* READING TEXT
+ + +
[Gluster-users] Hi guys.... got few doubts reg the config and volz

Thu Jul 8 13:55:15 UTC 2010

On 07/07/2010 02:35 PM, sandeep dude wrote:
> I am Sandeep from an Animation and Visual effects studio called as 
> GoldenEye.  We have a very unstructured data which needs some data 
> replication but in reality the requirement is scaling up and at the
> same time replication is somewhat tougher so we are using the "
> Allway sync" software to sync the folders from time to time worrying
> about the data server failure.. now when I saw Gluster I just got an
> idea about the Isilon storage.  I have few doubts which will make me
> to use gluster at my studio.
> 
> 1. If I got a storage cluster with 6 storage servers with mirror
> option enabled and now what is the performance? 6x? or 2x?

Probably something a bit less than 3x for write and close to 6x for
read.  Unless you're very paranoid about data loss, you'll probably want
simple two-way replication.  Each replica pair will offer a bit less
than 1x performance for write because of replication overhead, and close
to 2x for read because reads can be split across the two nodes.  Then
you take those three replica pairs and distribute across them to get 3x/6x.

Of course, the natural question is: 2x/3x/6x of what?  You can't just
multiply the local-disk performance, because there is communication
overhead to consider.  Others can probably provide more concrete
performance data for this type of configuration.  For planning purposes,
you should generally count on no more than half of the "obvious"
numbers.

> 2. and what if a node fail? does the data resides on the other one?

If a node fails, its replication partner should still have the data, so
you're protected against single failure.
+ + +
* RECORDED INFORMATION
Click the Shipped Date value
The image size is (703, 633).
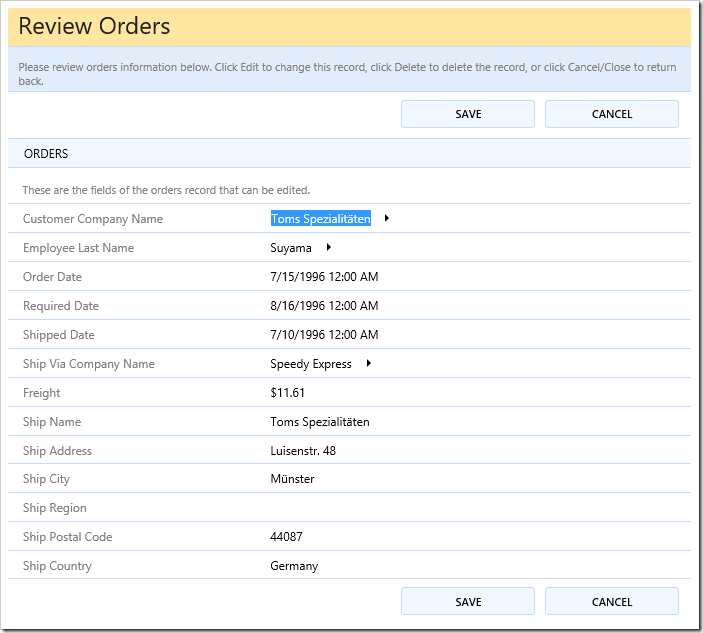324,335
+ + +
* THE REQUEST
Rewrite the Gluster thread from "On 07/07/2010 02:35" to "at my studio.", swapping "studio" for "company". Please answer using only the Gluster thread, not the material.

* WRITTEN SOLUTION
On 07/07/2010 02:35 PM, sandeep dude wrote:
> I am Sandeep from an Animation and Visual effects company called as 
> GoldenEye.  We have a very unstructured data which needs some data 
> replication but in reality the requirement is scaling up and at the
> same time replication is somewhat tougher so we are using the "
> Allway sync" software to sync the folders from time to time worrying
> about the data server failure.. now when I saw Gluster I just got an
> idea about the Isilon storage.  I have few doubts which will make me
> to use gluster at my company.